Desde tiempos inmemoriales, la nobleza toledana se encontraba dividida en dos bandos, cada uno de los cuales seguía a uno de los linajes principales de la ciudad: los Silva y los Ayala. Mientras que los primeros se habían declarado defensores del rey, las tertulias políticas celebradas en casa de los Padilla atraían a los representantes de la segunda facción, y las ideas revolucionarias que María defendía habían encontrado eco entre sus filas.

Toledo había sido la primera ciudad en soliviantarse contra los desmanes de Carlos I. En 1517, este había cambiado el sistema impositivo por uno más gravoso, y requerido el pago de impuestos extraordinarios. En 1518, había nombrado arzobispo de Toledo a un candidato de tan solo veinte años de edad, un flamenco, aunque según la ley de Isabel la Católica el puesto debía corresponder a un castellano; el afortunado resultaba ser el sobrino de Chièvres, el favorito del rey. En 1520, había convocado Cortes en Santiago de Compostela para exigir el pago de un nuevo impuesto extraordinario. En esta ocasión, quería utilizar el dinero de Castilla para dirigirse a Alemania y coronarse como Carlos V, emperador del Sacro Imperio. Entonces el Ayuntamiento de Toledo había escrito una carta al monarca solicitándole que se olvidase de sus ambiciones europeas, permaneciese en el reino y no cargase a sus súbditos con más impuestos que no estaban en condiciones de pagar.
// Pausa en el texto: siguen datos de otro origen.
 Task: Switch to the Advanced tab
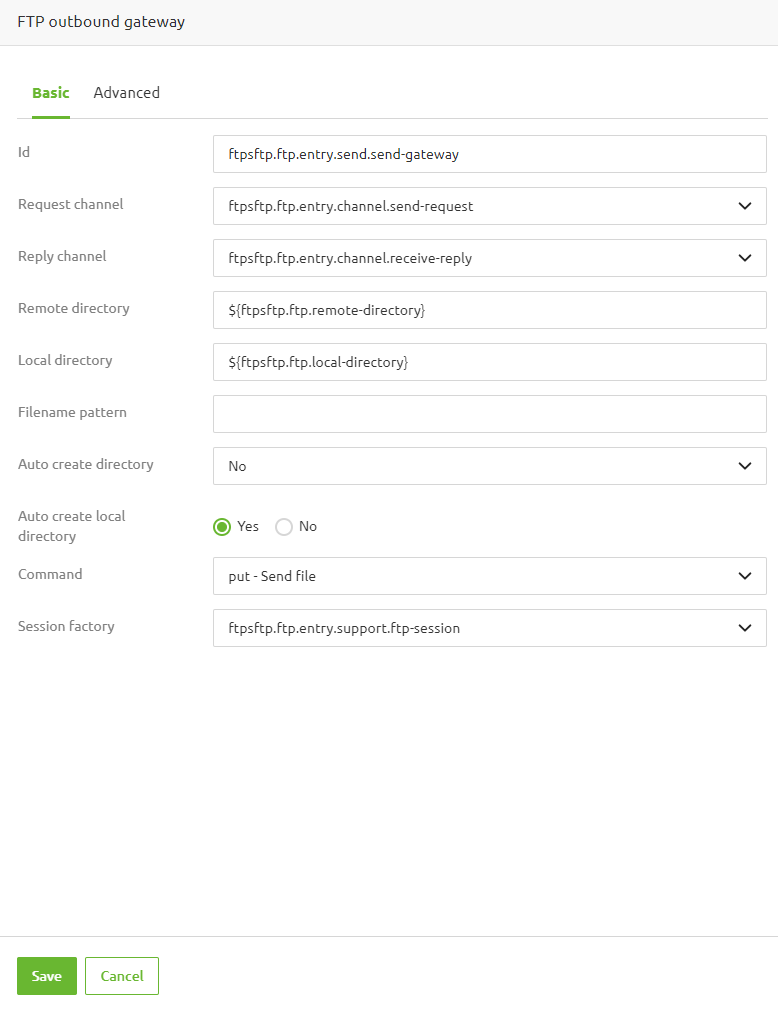126,92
Aquella reclamación estaba encabezada por Juan de Padilla, el esposo de María, y por los principales representantes de la facción de los Ayala, como Hernando de Ávalos o Gonzalo Gaitán. Por descontado, el rey no se había dignado a escuchar aquella petición, ni siquiera a responder a ella.
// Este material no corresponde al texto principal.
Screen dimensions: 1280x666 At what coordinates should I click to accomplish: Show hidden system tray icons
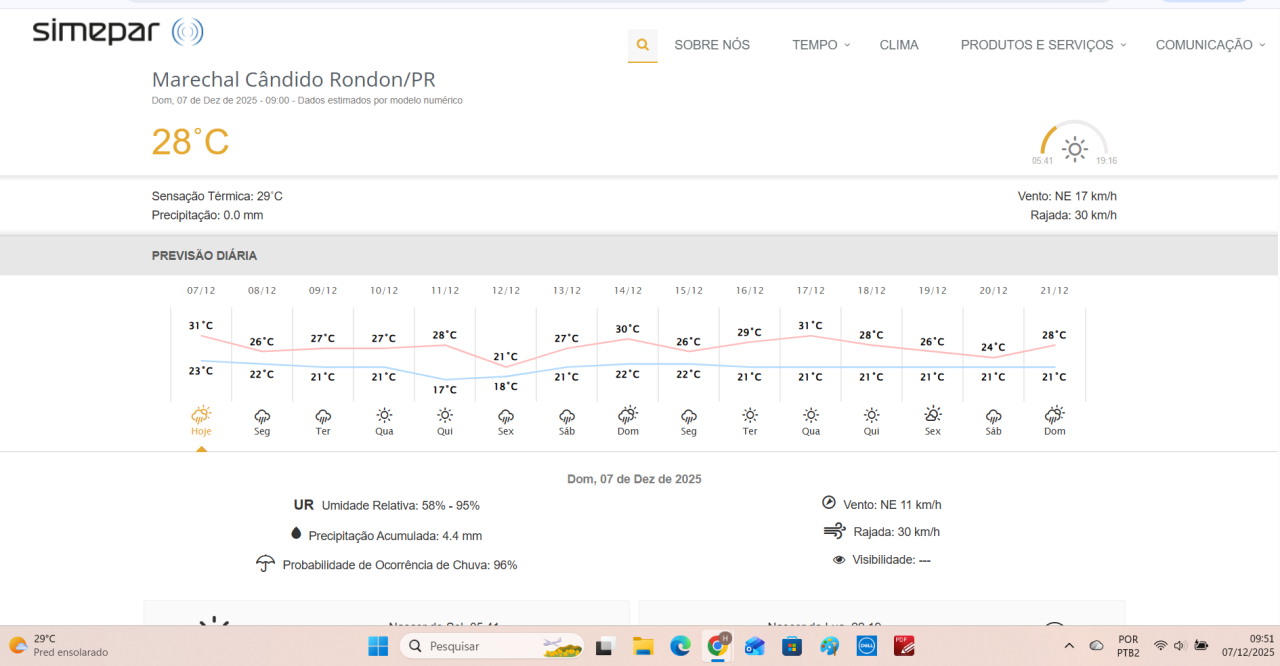(x=1069, y=646)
La ciudad del Tajo no estaba sola.También en Salamanca las aguas andaban revueltas. Un grupo de frailes franciscanos, dominicos y agustinos habían redactado un manifiesto en el que se reclamaba la limitación del poder real, y que había calado hondo en muchas otras ciudades castellanas. El hecho de que esas tres órdenes monásticas, tradicionalmente rivales, dejasen atrás sus diferencias para componer juntas aquel documento daba prueba de la gravedad de las circunstancias. Ante tal tesitura, Toledo se había negado a enviar a sus representantes a las Cortes convocadas por el rey, pero sí había mandado a un embajador a entrevistarse con el monarca. La respuesta de este fue condenar al elegido, Pedro Lasso de la Vega, desterrándolo a Gibraltar, y dar orden de que los regidores rebeldes, con Padilla y Hernando de Ávalos a la cabeza, abandonaran la ciudad y se dirigieran a la corte para ser sustituidos por otros favorables a la Corona.

María sabía cómo cautivar a su auditorio. Erguida frente a sus oyentes, repasó todos estos hechos, que ellos tan bien conocían. No les ocultó la angustia que sintió al saber que el rey mandaba llamar a su esposo, ni su alivio cuando se produjo la reacción ante aquella noticia: el pueblo toledano se había alzado, harto de tolerar tantas injusticias, y el 16 de abril de 1520 encerró en la catedral a varios miembros de la facción más crítica con la Corona. Entre ellos se contaban Juan de Padilla y Hernando de Ávalos, a los que los vecinos retuvieron en la capilla de San Blas para que no pudiesen marcharse y cumplir la orden del rey. El suceso estaba bien vivo en la mente de todos los presentes, pues había ocurrido tan solo dos días antes. Aquello, les dijo ella, marcaba un punto sin retorno: el inicio de una revolución.